Thursday, December 30, 2010

In the interest of full disclosure

It's been a busy break.

Winter Break started, effectively, just under three weeks ago. In that time I've been almost completely submerged in writing theory and pedagogy, hard at work on my book. I've written about 17,000 words in the past two and a half weeks, so that I'm now roughly 60% done with a first draft of the damned thing.

I say "damned thing," but of course you know I'm loving every minute of it. Some paragraphs are slow going and take me an hour or more to kill, and others just fly from my fingers. It's all fun, though, and I'm excited about how the book's developing. I'm working away at several chapters simultaneously (I've started every chapter but the second and the seventh), and they're starting to grow and to grow together. By the end of next week I hope to have completed first drafts of Chapters 3, 4, 5, and 6. (That'll leave 1, 2, and 7 to go.)

While I'm at it, I'd like to give a massive shout-out to my writing colleague Libby of East Carolina University, who gave me fantastic feedback on my introduction, and excellent ideas for later chapters. She's the first of my colleagues in composition and rhetoric to read any substantive portion of the book, and her reading, and her response to it, has encouraged me greatly. Peace!

Unsurprisingly, in working so closely on the book I've begun to think about ways I can model to my students good writing and good writing process to an even greater extent than I already do. I'd like to offer them a window on my own writing process in whatever way I can. I'd like them to see rough drafts, wrong turns, dead-end ideas, reviewers' feedback, and revision, revision, revision.

Obviously they're not going to give a day-old donut about every single version I write of one or another dry math paper. But it can't hurt to show them some of my first-draft research notes that are little more than mathematical freewriting (see below), or the copious comments and suggested emendations my editor offers me on draft chapters of my textbook. If it accomplishes nothing else, at least showing these things to my students will show them that I too am human, that I too make (often very stupid) mistakes, and that I too am continually growing as a writer and a thinker.

Without further ado...here's a sample. Below are the first five out of nine pages of notes I scribbled out the other day as I was working on a paper dealing with the combinatorics of complex polynomials. In these notes, if you look closely (I don't recommend it) you'll see everything I indicated above: wrong turns, dead ends, and idiotic mistakes. (My Facebook friends may even be able to notice on one of these pages the (-1)(-1) = -1 mistake that was the focus of my Facebook status for several hours earlier this week.)
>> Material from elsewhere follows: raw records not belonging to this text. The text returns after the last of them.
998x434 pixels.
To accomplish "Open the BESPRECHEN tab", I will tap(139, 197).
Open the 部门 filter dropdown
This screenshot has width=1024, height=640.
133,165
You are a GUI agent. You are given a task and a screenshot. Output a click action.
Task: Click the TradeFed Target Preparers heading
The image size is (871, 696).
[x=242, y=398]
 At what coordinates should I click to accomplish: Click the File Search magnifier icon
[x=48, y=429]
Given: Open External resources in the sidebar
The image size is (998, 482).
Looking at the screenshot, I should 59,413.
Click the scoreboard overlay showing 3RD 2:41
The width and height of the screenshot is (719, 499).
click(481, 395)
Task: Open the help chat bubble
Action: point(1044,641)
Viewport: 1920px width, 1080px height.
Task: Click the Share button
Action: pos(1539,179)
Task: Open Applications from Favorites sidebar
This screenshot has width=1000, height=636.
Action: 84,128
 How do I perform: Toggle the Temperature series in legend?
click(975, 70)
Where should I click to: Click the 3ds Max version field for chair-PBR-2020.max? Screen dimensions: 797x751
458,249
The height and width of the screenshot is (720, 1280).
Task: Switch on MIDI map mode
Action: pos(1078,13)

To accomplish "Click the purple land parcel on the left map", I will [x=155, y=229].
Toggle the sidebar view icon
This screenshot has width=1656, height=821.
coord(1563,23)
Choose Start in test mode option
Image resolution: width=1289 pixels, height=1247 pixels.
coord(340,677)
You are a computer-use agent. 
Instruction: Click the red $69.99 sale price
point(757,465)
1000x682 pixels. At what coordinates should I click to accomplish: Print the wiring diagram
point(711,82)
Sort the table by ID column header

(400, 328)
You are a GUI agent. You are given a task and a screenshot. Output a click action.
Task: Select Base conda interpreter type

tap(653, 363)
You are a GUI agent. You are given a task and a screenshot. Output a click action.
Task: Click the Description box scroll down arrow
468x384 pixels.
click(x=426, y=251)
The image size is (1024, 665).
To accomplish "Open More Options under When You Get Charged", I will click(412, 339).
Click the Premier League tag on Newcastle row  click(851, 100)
After all, I'm only human.












Coming soon: my thoughts on putting together my first-ever first-year seminar, on Ethnomathematics! This course begins in a little over a week, and I plan on writing my syllabus this weekend. Stay tuned...

3 comments:

Derek Bruff said...

A course on ethnomathematics! I'm jealous!

I shared some of my writing process with my writing seminar students this fall. I showed them (briefly) four different drafts of the first chapter of my book, the copy editor comments on the chapter, and the final version. I *think* this managed to make the case that when you're writing something important, multiple substantial revisions can be necessary! I suspect many of them weren't used to doing substantial revisions prior to this course...

DocTurtle said...

Yeah, I plan on showing my proofs class the comments I got from my excellent consulting editor on my introduction. Red ink everywhere! It's humbling for me, but it'll be heartening to them, I hope, to see that even expert writers need help to do what they do.

eliz said...

What is your book about? I can't look at any of those pages. I get an error when loading it. Speaking of (-1)(-1) = -1, I overheard a kid on the bus in Seattle last week say 0/0 = 1. I tried really hard not to laugh.